Artist’s impression of the SN 2016iet supernova as it exploded. Gemini Observatory/NSF/AURA/Joy Pollard

The life of a massive star usually ends in a dramatic explosion, releasing a huge amount of energy and leaving behind a black hole or a neutron star. But this doesn't happen every time. Researchers have long suspected that stars over a certain mass can instead explode in a way that leaves nothing behind.

Supernova SN 2016iet is suspected to be one of these. It is described by the researchers in The Astrophysical Journal as a pair-instability or a pulsational pair-instability supernova. In this type of event, the outer layer collapses with such energy that gamma rays are produced that then turn into pairs of electrons and positrons (the anti-electron). The matter and antimatter production from the gamma rays propagates through the entire star. Pairs of particle-antiparticles continue to form and annihilate throughout, leading to such a powerful explosion that nothing is left behind. The team was able to estimate the chemical composition and the expected mass range of the progenitor star, and it is consistent with such a supernova.

“There have been previous candidates of pulsational pair-instability supernovae such as SN2010mb and iPTF14hls, but neither of these supernovae had a measurement of the mass of the progenitor star, which is key to determining if the supernova was a pair-instability supernova,” lead author Sebastian Gomez, from the Harvard-Smithsonian Center for Astrophysics, told IFLScience. “So this is the first supernova in which we have a measurement of the mass and the metallicity that are consistent with it being a pulsational pair-instability supernova.”

SN 2016iet exploded in a dwarf galaxy roughly 1 billion light-years from us. It was spotted by the European Space Agency’s Gaia satellite on November 14, 2016. The spacecraft measures the position of billions of stars in the Milky Way, but it is also capable of spotting objects beyond our galaxy, like this one. Over the last three years, the team has followed the event with several other telescopes, including Gemini North.

The data paints a complex picture of the cosmic explosion. The star was in a region with little heavy elements and had a mass between 55 and 120 times the mass of our Sun at the time of the explosion. At its most massive point, it might have been 200 times the mass of our Sun, shedding mass over the decade preceding the explosion. So far, this is consistent with the models. However, there are other properties that are more baffling.

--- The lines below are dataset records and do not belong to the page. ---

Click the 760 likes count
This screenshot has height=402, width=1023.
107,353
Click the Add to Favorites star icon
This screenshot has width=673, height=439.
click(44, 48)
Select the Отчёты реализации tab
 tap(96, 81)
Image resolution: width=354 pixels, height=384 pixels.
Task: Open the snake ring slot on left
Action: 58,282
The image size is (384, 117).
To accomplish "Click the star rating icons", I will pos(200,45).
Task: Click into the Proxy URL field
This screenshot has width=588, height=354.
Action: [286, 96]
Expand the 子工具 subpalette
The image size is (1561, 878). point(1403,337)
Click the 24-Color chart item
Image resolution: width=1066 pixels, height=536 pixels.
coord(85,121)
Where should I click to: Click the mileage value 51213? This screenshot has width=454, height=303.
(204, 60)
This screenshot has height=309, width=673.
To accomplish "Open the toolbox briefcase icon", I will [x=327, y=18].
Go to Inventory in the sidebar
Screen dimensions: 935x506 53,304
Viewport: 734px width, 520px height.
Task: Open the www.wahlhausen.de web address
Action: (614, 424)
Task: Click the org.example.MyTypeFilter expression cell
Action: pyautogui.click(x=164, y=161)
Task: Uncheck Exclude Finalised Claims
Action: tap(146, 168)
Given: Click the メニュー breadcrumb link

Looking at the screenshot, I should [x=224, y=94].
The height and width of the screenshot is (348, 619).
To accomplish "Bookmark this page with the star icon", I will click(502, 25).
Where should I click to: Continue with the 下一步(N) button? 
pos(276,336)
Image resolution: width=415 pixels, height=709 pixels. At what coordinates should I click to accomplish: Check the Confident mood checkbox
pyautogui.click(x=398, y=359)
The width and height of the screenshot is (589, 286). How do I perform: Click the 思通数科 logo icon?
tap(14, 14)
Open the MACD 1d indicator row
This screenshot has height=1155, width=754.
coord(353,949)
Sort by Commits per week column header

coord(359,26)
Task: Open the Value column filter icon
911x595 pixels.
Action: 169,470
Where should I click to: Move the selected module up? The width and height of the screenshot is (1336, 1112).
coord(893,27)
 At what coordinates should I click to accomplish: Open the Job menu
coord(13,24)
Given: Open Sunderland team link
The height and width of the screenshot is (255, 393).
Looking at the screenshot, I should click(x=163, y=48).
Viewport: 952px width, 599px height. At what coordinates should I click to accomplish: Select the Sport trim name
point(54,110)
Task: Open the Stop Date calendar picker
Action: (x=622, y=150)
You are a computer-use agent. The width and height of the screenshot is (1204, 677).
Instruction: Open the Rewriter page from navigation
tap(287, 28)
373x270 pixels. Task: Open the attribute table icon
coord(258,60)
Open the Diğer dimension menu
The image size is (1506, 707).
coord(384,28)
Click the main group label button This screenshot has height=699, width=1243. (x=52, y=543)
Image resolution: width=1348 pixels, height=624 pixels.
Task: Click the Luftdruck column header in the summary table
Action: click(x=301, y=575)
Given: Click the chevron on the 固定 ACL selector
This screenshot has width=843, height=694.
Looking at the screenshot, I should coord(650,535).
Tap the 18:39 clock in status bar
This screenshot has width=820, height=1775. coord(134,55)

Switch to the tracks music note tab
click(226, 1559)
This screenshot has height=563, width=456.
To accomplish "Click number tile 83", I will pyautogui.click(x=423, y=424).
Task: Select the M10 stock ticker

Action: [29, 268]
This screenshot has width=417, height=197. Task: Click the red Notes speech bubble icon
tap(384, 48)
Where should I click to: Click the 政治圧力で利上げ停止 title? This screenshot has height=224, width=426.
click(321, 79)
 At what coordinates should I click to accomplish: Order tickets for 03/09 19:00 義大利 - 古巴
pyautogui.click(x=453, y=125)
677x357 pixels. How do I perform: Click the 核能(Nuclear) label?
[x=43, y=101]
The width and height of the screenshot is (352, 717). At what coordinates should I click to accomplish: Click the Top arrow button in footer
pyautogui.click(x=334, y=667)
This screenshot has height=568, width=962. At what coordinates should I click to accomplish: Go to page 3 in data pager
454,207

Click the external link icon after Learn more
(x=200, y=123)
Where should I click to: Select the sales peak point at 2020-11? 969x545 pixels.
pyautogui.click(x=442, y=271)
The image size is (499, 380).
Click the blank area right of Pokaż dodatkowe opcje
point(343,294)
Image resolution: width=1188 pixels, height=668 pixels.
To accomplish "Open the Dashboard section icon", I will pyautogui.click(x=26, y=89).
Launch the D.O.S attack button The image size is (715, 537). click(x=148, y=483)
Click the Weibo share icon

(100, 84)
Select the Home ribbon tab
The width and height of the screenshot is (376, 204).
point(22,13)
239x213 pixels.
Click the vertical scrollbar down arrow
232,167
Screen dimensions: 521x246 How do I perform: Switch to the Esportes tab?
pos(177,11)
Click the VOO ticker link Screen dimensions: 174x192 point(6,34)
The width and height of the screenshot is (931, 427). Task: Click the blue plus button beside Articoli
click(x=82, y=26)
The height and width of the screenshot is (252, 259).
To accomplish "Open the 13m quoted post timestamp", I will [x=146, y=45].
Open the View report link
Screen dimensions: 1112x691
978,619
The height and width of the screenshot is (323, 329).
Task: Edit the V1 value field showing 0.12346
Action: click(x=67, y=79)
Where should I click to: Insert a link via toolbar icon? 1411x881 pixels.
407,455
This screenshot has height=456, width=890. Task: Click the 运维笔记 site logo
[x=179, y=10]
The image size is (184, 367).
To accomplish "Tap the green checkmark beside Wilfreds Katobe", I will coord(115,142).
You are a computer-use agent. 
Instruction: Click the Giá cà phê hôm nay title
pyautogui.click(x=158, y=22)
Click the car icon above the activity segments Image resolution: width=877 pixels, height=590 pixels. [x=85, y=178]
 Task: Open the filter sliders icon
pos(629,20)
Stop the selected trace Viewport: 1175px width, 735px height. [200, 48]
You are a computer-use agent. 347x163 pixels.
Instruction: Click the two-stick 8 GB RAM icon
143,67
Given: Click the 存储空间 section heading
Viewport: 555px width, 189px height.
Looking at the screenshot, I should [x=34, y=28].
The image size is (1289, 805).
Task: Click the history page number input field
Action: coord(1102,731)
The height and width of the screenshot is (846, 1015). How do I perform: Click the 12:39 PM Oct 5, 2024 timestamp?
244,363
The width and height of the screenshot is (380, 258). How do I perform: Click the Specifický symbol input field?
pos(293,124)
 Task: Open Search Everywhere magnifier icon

Other examples of stars this massive are not formed in isolation, they are usually formed in crowded areas. The progenitor star of SN 2016iet instead was located 54,000 light-years to its parent galaxy. That’s more than half the Milky Way away. And it is not like it could have traveled from elsewhere. These massive stars have an extremely brief life, living for millions of years instead of billions like the Sun.

It is also peculiar how long it has lasted and how much energy was emitted. Researchers suspect that SN 2016iet might be the first known example of a new class of objects. They will continue to study its emissions for as long as it stays visible, and will keep monitoring the sky for evidence of similar events elsewhere in the Universe.